Not much here for the mind to measure. The red light is slightly oft-center above - but it’s dead-center in the catalog’s illustration - who knows which is correct.



Kliun, Composition With Three centers, 1932,  26 x 18"

Sure reminds me of  Kandinsky from that period.



Pavel Mansurov, Composition 181, 1918,  9 x 15"

A graphic haiku



Pavel Mansurov, 1931,  70 x 12"


Pavel Mansurov (1896-1973), 1969,  57 x 27" (Formule Pictorale)

Love the interaction with the uneven edge of the wood panel



 

Mansurov, 1972





According to one source:  " Mansurov was head of the theoretical section of the Institute of  Artistic Culturee in Petrograd.  In the sixth point of his 1923 “Declaration,” he states the following: “Down with religion, the family, aesthetics, and philosophy” (p. 206)"





The cultural atmosphere of Moscow and Saint Petersburg in the first decade of the twentieth century was so highly charged with the Symbolist ether that it was virtually impossible for young artists to escape its effects, either visual or philosophical.
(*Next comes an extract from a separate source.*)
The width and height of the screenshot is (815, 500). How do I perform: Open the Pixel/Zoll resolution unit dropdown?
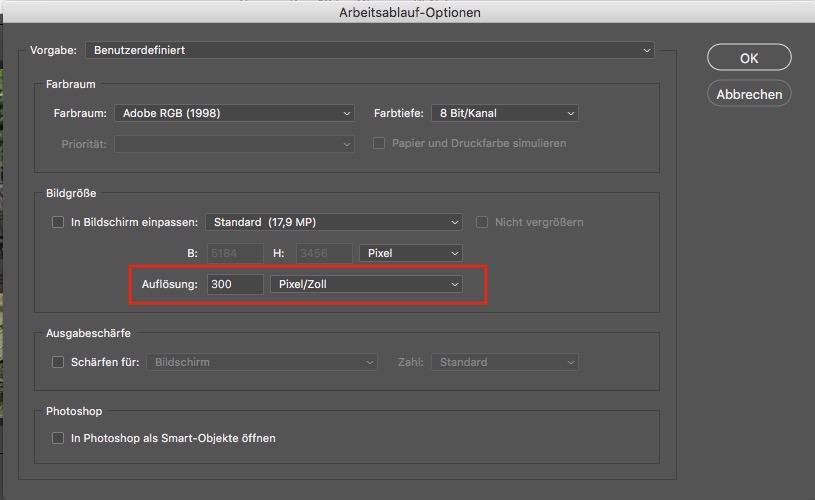pos(367,285)
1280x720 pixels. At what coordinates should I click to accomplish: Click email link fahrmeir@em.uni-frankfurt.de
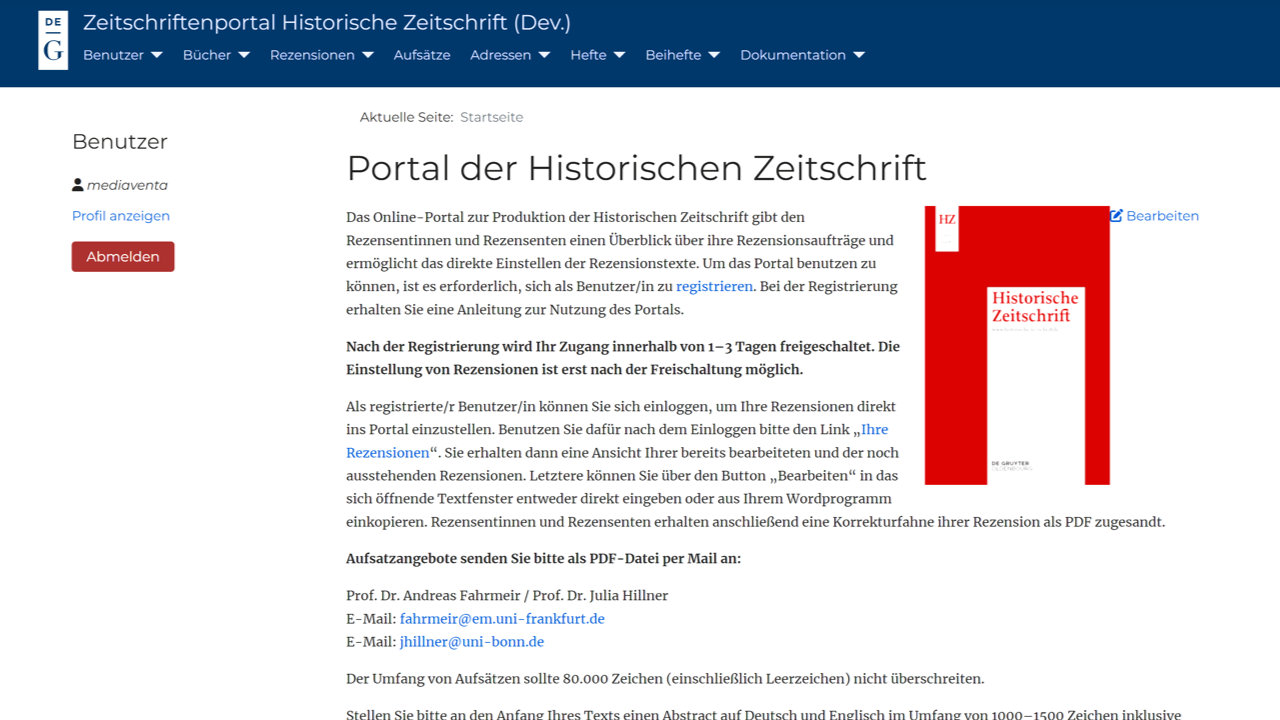[502, 619]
Filonov, Kliun, Mikhail Larionov, Malevich, and even Rodchenko began their careers as Symbolist painters, and some of their pieces of the 1900s, such as Kliun's Portrait of the Artist's Wife, 1910, and Malevich's Woman in Childbirth,1908, are compelling manifestations of the Russian style moderne, or Art Nouveau, reliant on the conventional, if still esoteric vocabulary of consumptive maidens, embryos, lotuses, lilies, and so forth. 

 In fact, during his attendance at the Moscow Institute of Painting, Sculpture, and Architecture in 1904-5 and at Fedor Rerberg's studio in Moscow during 1905-10, Malevich became deeply interested in the metaphysical concerns of the Blue Rose group of Symbolist painters led by Pavel Kuznetsov; he even tried to participate in their single exhibition in March-April 1907. The motif of women and embryos that appears in some of his early works, such as Woman in Childbirth and The Nymphs, 1908 , relates directly to the concurrent Symbolist interpretation of woman as the incarnation of a higher, purer, more spontaneous realm, as refracted variously in the poetry of Vladimir Solovev and Blok and in the concurrent paintings of mothers and babies by Kuznetsov.  The Blue Rose artists aspired to capture and register ulterior reality through their allusive vocabulary of




So now let’s take a look at the paintings associated with Symbolism:



Kazimir Malevich, Nymphs (Oak and Dryads), 1908, 13 x 13"


A strange and wonderful piece.  Pictorial space is utterly destroyed in that world centered on the big red tree trunk.  Were psychedelics involved?



Kazimir Malevich, Woman in Childbirth, 1908, 9 x 10 "

The Malevich shown above is at least as interesting as his Suprematist works.  It’s like expressionism, but it’s so upbeat - a happy woman with child - a familiar theme in Christian art - but this is not Christian.



Pierre Bonnard,  Woman Pulling on her Stockings, 1893

Here’s something similar from 10 years earlier,
probably too relaxed and ordinary, though, to call it Symbolism

Pavel Kunetsov (1878-1968), Birth, 1906, 28 x 26"

A similar theme by the leader of the Blue Rose Group - proclaimers of Symbolism.

Fedor Rerberg (1865-1938), On the Boulevard 190(3 or 5), 10 x 13"
capturing bourgeoise ladies having a moment in the park.
We’re told Malevich frequented  his studio.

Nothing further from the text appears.